Saiba quem vai comandar o hospital de campanha do Riocentro; unidade abre nesta sexta

Luiz Ernesto Magalhães

Quando ainda estudava medicina, a cardiologista Valesca Antunes Marques, de 44 anos, tinha um sonho. Ingressar na ONG Médicos Sem Fronteiras e ajudar a tratar pacientes em áreas muito pobres na África. Filha única, enfrentou resistência dos pais para sair do país. Não foi para a África, mas, por dois anos, morou na cidade de Urucurituba (Amazonas) e viveu experiências como tratar pacientes de aldeias ribeirinhas picados por cobras, mordidos por jacaré e fazer partos de adolescentes que aos 14 anos seriam mães pela segunda vez. De volta ao Rio, em 2004, deixando uma rotina que exigia que as vezes passasse cinco dias em um barco para visitar os pacientes, Valesca, workholic assumida, trabalhou em CTis das redes pública e privada. Seu próximo desafio será enfrentar a pandemia da Covid-19, chefiando o hospital de campanha que a prefeitura montou no pavilhão 3 do Riocentro, o maior do Rio para tratamento exclusivo de Covid, que será inagurado nesta sexta-feira.

Com capacidade para 500 pacientes (400 clínicos e 100 de UTI), o hospital vai começar a operar com 20% da capacidade (80 leitos comuns e 20 de CTIs) porque parte dos equipamentos, inclusive 300 respiradores comprados na China, só chega na semana que vem. Mesmo assim, em um cenário marcado por filas de espera por vagas na rede pública, a médica diz que ser um alívio.

— Hoje mesmo o hospital já vai funcionar. A prioridade será receber pacientes que estão internados nas UPAs — contou Valesca.

Quando a unidade estiver com todos os leitos abertos, ela comandará uma equipe de aproximadamente 1,5 mil profissionais entre médicos (muitos ainda em contratação), enfermeiros, fisioterapeutas e pessoal de apoio.

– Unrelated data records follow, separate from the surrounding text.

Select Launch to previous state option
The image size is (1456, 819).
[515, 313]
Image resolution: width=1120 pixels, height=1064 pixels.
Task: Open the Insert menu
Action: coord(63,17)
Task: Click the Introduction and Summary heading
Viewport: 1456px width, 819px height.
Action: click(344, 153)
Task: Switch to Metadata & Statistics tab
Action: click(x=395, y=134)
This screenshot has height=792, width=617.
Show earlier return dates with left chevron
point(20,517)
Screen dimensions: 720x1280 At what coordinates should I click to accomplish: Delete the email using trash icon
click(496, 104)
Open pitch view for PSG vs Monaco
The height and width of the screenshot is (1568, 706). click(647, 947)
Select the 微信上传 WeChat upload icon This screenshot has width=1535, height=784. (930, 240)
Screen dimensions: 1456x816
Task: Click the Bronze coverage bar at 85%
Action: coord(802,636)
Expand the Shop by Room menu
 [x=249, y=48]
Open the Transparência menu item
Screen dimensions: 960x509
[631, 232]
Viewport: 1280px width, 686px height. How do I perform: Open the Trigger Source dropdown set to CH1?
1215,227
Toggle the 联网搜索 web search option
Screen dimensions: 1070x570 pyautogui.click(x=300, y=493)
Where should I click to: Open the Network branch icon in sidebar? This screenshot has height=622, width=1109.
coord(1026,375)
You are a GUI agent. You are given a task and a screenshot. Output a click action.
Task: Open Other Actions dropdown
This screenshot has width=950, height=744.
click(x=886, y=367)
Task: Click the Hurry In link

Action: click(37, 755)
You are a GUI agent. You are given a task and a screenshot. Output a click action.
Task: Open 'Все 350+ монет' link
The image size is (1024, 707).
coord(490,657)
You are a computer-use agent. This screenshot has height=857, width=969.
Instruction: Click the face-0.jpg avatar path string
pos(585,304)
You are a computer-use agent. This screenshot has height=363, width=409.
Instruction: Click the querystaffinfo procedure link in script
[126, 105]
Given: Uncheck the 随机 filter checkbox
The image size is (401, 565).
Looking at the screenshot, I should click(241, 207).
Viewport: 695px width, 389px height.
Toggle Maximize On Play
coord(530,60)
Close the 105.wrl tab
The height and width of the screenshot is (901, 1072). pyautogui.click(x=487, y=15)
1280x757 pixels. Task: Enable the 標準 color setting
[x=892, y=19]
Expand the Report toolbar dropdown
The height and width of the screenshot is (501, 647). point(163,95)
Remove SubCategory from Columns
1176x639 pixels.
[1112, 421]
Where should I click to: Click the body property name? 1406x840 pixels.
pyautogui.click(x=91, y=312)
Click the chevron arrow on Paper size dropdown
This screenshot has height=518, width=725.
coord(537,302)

Nos primeiros dias, com capacidade reduzida, a equipe será menor. Serão cerca de 230 pessoas se revezando 24 horas no Riocentro. Como as visitas serão proibidas, os pacientes que estiverem em condições vão manter contato com os parentes por tablets, através de vídeochamadas. No dia a dia, a chefe do hospital de campanha acredita que terá também a companhia de colegas que estão se oferecendo como voluntários.

— Muitos médicos querem atuar nessa pandemia. Um desses colegas que se ofereceu para ser voluntário é um amigo ortopedista que já teve a doença e se propôs a integrar a equipe — disse a médica.

Casada com um psiquiatra e mãe de dois filhos - Cauã de 15 anos e Lucas de 10 anos - doutora Valesca terá sua rotina alterada por conta do trabalho. Em casa, ela vai ficar em um cômodo isolado do restante da família, inclusive da mãe de 74 anos que mora com ela - o pai já é falecido. O afastamento social deve manter Valesca longe da família inclusive em julho, quando ela, o marido e um dos filhos fazem aniversário. Realista, a médica acredita que o hospital de campanha será necessário pelo menos até setembro ou outubro:

— Meu marido me conheceu sabendo que minha rotina era intensa. Meu filho mais velho sabe exatamente qual é a rotina da mãe. Quando era pequeno, me acompanhava em alguns plantões que dei em CTIs e dormia na sala de repouso das equipes — contou.

Valesca se define como uma pessoa bastante espiritualizada (embora não professe qualquer religião) e emotiva. A ponto de chorar com parentes de pacientes que perdeu ao longo da vida.

— É muito difícil. Falam que médico se acostuma a isso. Comigo é diferente. Dói saber que alguém, seja um pai, filho, irmão, mãe vai chorar por quem morreu.